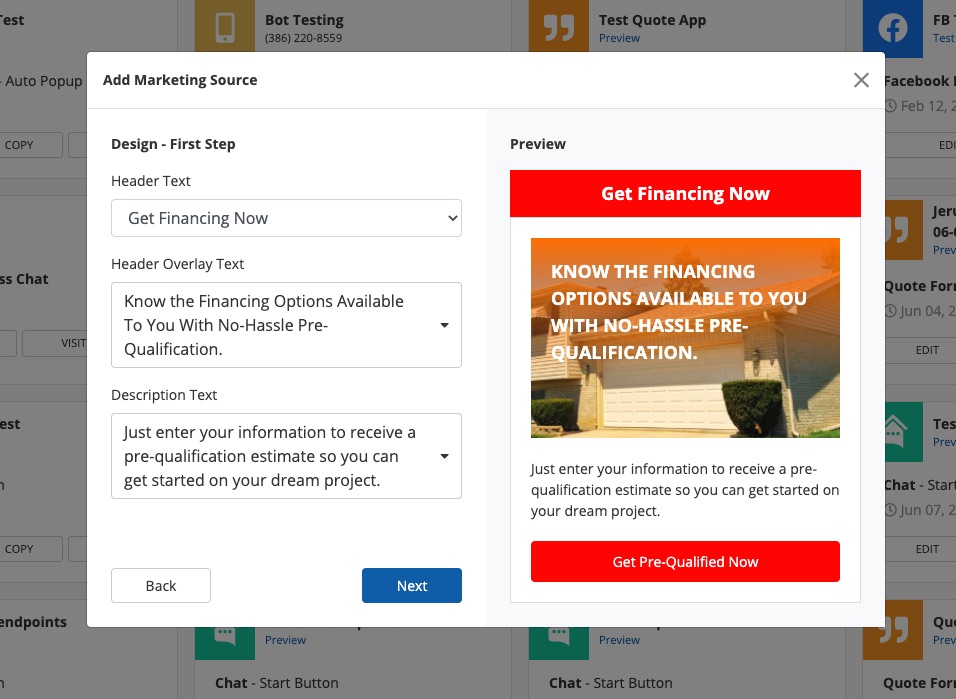Click the Test Quote App quote icon
This screenshot has width=956, height=699.
click(559, 27)
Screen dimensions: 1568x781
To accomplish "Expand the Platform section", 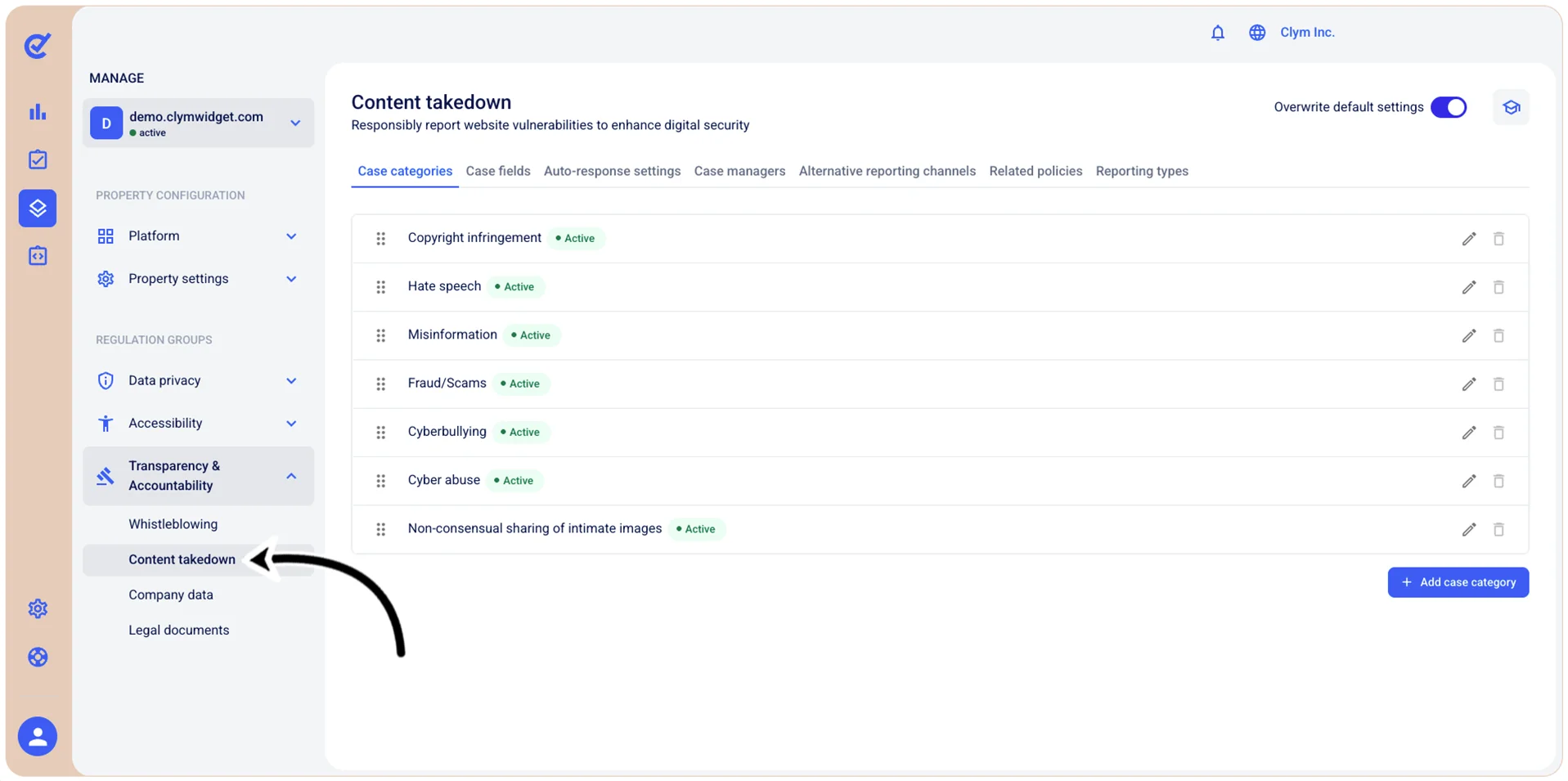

------------------------------------------------

From the line containing "Screen dimensions: 1568x781" to the last line of the records above, return each line exactly, both ends included, and nothing more. Leave out the pictures.

## Answer to this exercise
Screen dimensions: 1568x781
To accomplish "Expand the Platform section", 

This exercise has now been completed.